Our results suggest that there is a tradeoff between traing set accuracy and generalization capacity across our key conditions. The permuted whole sample-trained models outperform other conditions on training set accuracy. This is not surprising given that the permuted whole sample condition is tasked with learning as much as possible on each trial where the model is guaranteed exposure to every word in the training set. In a sense, this architecture ‘crams for the test’, in that it learns a good deal about the training set provided in the time provided. On the other hand, the sequenced candide algorithm underperforms on test items, but outperforms other conditions on the generalization set. Ultimately, learning is about generalization and the efficiency with which we are able to transfer limited knowledge to novel forms. In this sense, Candide is doing well to other teaching strategies implemented in these models. While the performance of Candide relative to other teachers is only modestly better, the results suggest that we can push the algorithm and indeed the concept further.

Future directions

We think that Candide is promoting an undesirable traversal of the error landscape and getting caught in local minima in the training process.
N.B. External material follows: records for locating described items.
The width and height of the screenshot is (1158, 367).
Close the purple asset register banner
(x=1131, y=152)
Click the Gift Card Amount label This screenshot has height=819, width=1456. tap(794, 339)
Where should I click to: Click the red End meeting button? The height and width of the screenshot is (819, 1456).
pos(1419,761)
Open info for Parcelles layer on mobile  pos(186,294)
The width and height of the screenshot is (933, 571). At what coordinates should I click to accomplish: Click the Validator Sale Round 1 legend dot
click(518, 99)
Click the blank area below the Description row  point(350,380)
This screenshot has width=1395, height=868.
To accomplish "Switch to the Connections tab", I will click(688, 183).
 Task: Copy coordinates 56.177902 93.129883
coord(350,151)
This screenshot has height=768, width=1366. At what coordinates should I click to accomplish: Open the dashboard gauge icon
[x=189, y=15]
See related documentation about jittering the orthographic inputs in an autoencoding architecture (Jitternet) for more on this point. As in other simulations related to this sequence optimization procedure, we would like to test this method using more ecological training sets. The 2881-word corpus provides an opportunity for the model to learn some words relevant to early reading development, but has many low frequency words that aren’t commonly used in children’s texts. We would like to either incorporate a larger corpus and implement the training process with a frequency-weighted feeding procedure that is developmentally oriented, or select a smaller set of kid-appropriate words for modeling. Ultimately, the algorithm proposed here should provide insight into the actual words that would be ideal for early reading instruction. So, subsequent analyses (ideally with new implementations that have some of the enhanced features described here) would be aimed at understanding those words that were selected and why. Finally, the training procedure involves word selection based on an error calculation against a test set that actually contains the training set. Additional work could be done to control this procedure such that item choice is conditioned on a different test set which is different than the set from which training items are drawn.

Other implementation details

Models were fit on the Manchester Computation Shared Facility (CSF), which enabled the 30 models to both run in parallel and return results frequently, so that progress could be easily evaluated during training. This second convenience would have been more difficult to achieve with HTCondor at Wisconsin (at least at that time). Sigmoidal transfer functions are used at each layer of the model, including the hidden layer. MLPClassifier() is used in Python 3 during the Python implementation of each model, and the Lens build is sourced from Jay McClelland’s lab at Stanford (documentation for which has since been removed, but can be accessed through Ted Gibson’s lab at MIT).